At a glance
For some, the shutdown of schools, gyms, restaurants and team sporting activities offered a breather from our jam-packed schedules. For others, setting up the office at home blurred the boundary between business and pleasure, with work days morphing into work nights and work weekends.
As our lives slowly return to normal, productivity experts Kate Christie and Donna McGeorge say mindset is the key to managing our time more effectively.
Invest wisely
Our time is the most precious resource we have, and we need to start treating it as such, says Christie.
“Like our money, we need to invest our time for the greatest possible return. Think about where you want to invest your time for the day, and where you will get the biggest bang for your buck.”
Every activity performed comes at a cost, and, according to Christie, understanding the four different costs can help you find the driver you need to ensure your time is well spent.
Financial cost
Your time is money. Work out your hourly rate and apply that to each task you perform.
If your rate is A$50/hour, and you spend one hour each day on Facebook, that’s A$18,250 of your time spent on Facebook every year.
Opportunity cost
Each time you perform an activity is a trade-off for something else you could have done with that time. Could you have made more progress on a report than you did by attending that meeting? Would investing in a cleaner enable you to swap housework for something you love?
Emotional cost
If you feel guilty choosing an after-work function over an event at your child’s school, or feel stressed because you spent 15 minutes talking to a colleague about their personal issues when you could have used that time to be on the phone to a client, that is the emotional cost of your decision.
Physical cost
Does the way you spend your time leave you in physical pain?
If staying at the computer instead of taking your lunchtime walk means you’ll have back pain that will interrupt your sleep, your time may have been better spent taking your break and giving your back a reprieve, so you’re not tired and sore the next day.
Save space
McGeorge observes that most of us have an optimism bias when it comes to planning. We often significantly underestimate how long something will take us.
Her advice? Double the time you allocate.
McGeorge explains that we should treat our brains like we would our wardrobes and bookshelves – stuff any of them to the point of overflowing, and it becomes more difficult, and time-consuming, to get what we want out of them.
She believes 80 per cent capacity is ideal, and sustainable, because it leaves us room to cope with the unexpected.
Design your day
Too often our days are dictated by emails or other people’s agendas. McGeorge and Christie both advocate conscious planning of your workload by breaking it into selective batches.
The key is to identify those hours of the day when you work most effectively, and to reserve them for your hardest and most important high-value tasks.
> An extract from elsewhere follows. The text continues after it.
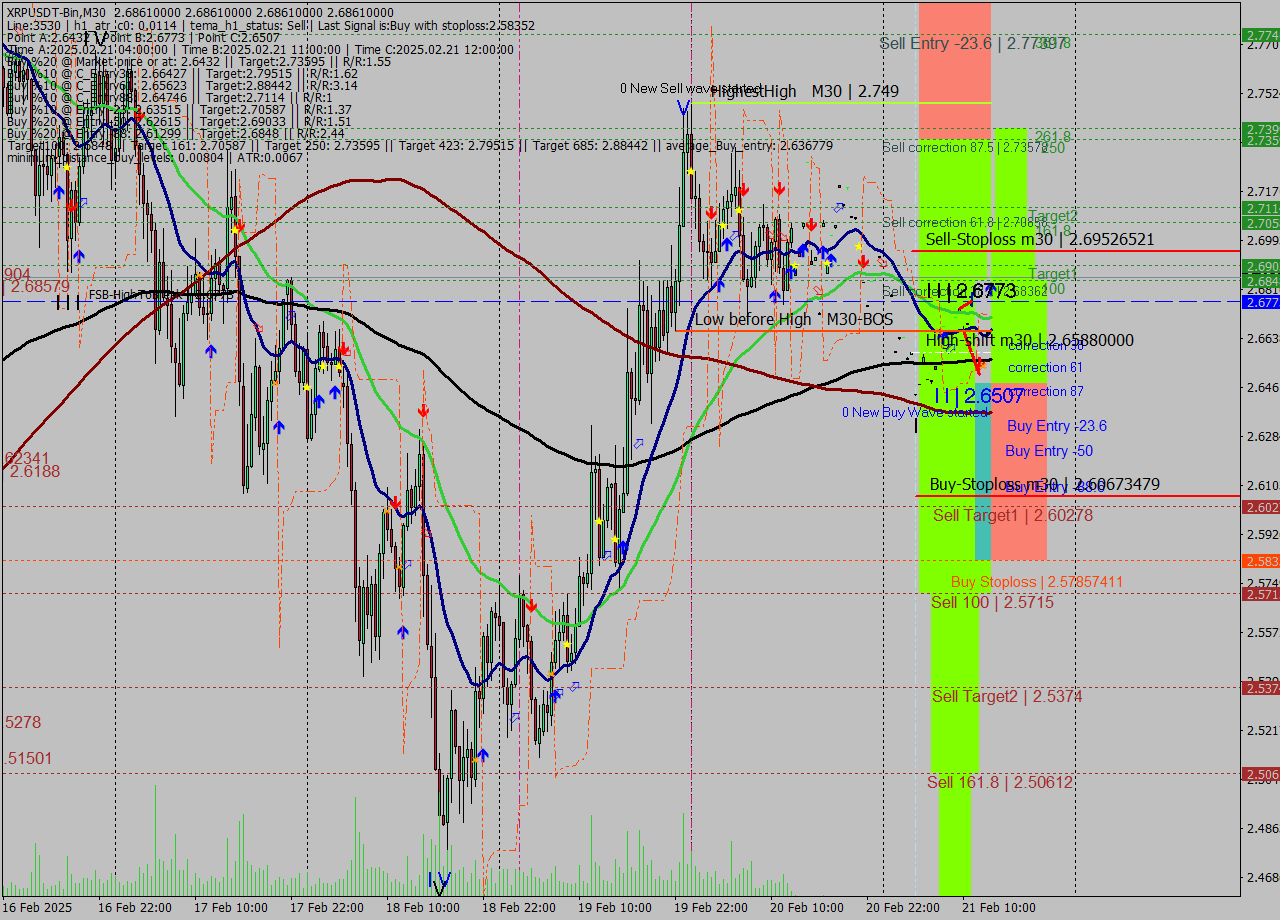Select the Sell-Stoploss m30 label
High-value tasks, says Christie, are those that reflect your skill level and are either revenue-generating or cost-reducing. Low value tasks tend to be below your skill level, cost-inducing or easily delegated or rejected.
Time thieves
Our biggest time killers are multitasking and interruptions.
If you have your email alerts continually pinging, or if you toggle between screens or projects, you are probably not working at your most productive, says Christie. In fact, she says multitasking can reduce our productivity by up to 40 per cent.
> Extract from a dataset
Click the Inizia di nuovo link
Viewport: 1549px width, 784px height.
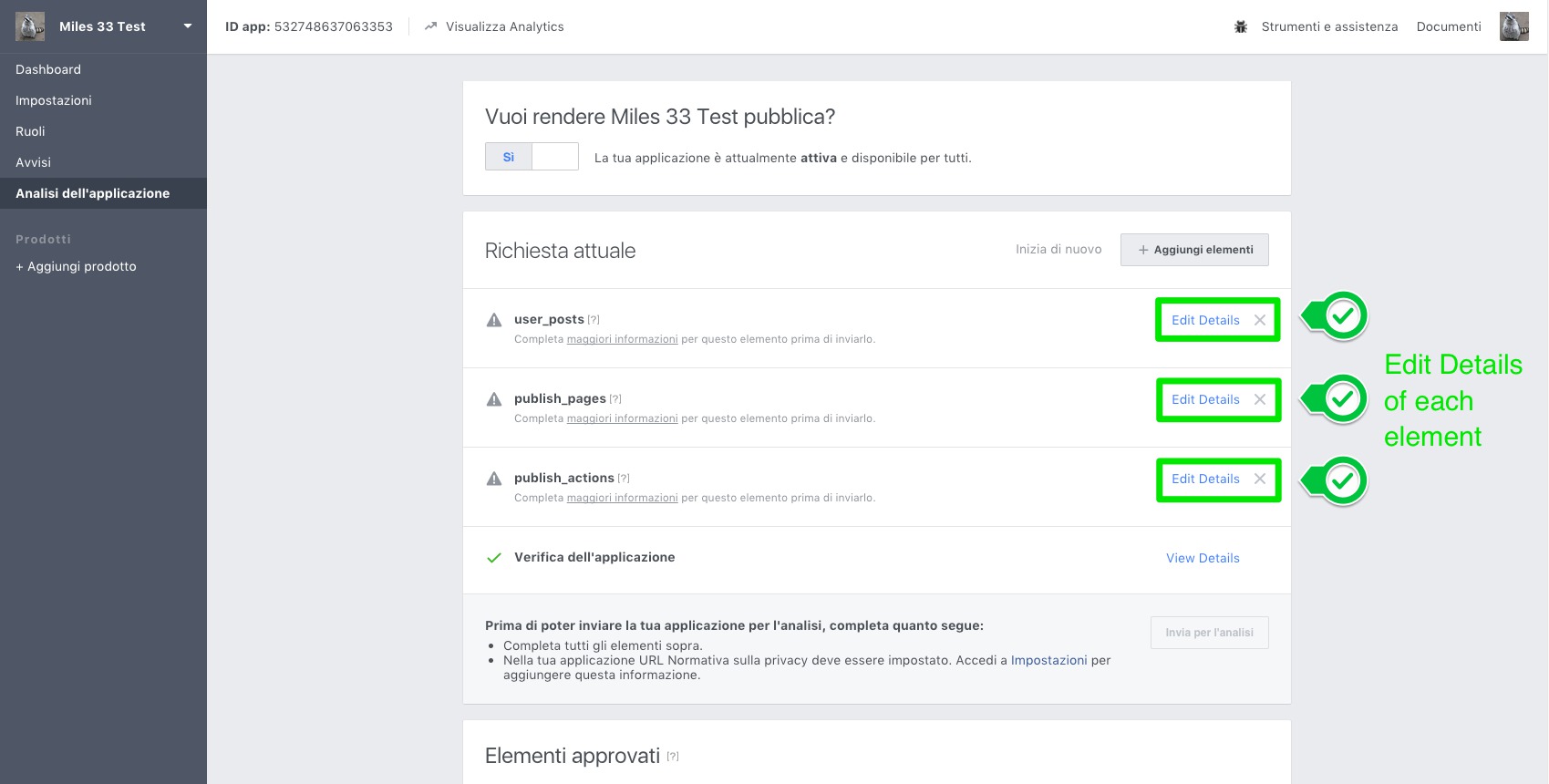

Christie recommends allocating blocks of time to check in on all those “I want” or “I need” emails, rather than monitoring them all day. “Emails are someone else’s to-do list,” she says.
We also need to beware of the time saboteur. According to Christie, professionals are interrupted every eight minutes, and it can take them up to 23 minutes to get back on track. Protect your precious high-performance hours by saying “no” to interruptions.
Day's end
Just as it is important to start the day strong, McGeorge says we should also give attention to the way we finish our day.
She recommends setting aside at least 30 minutes at the end of the day to reflect on what you have accomplished, plan how you will use your protected hours and consider whether there is anything you can do now to alleviate the pressure in the morning – even choosing what to wear the next day.
“Don’t wait to get to work to decide how to spend the best two hours of your day,” says McGeorge.
“Your brain continues to work while you’re asleep, so if you have decided what you need to do the next day, you can wake up ready to hit the ground running.
“By consciously deciding what you are doing with your day, instead of just operating out of default, you can get off the vicious cycle and onto a productive cycle.”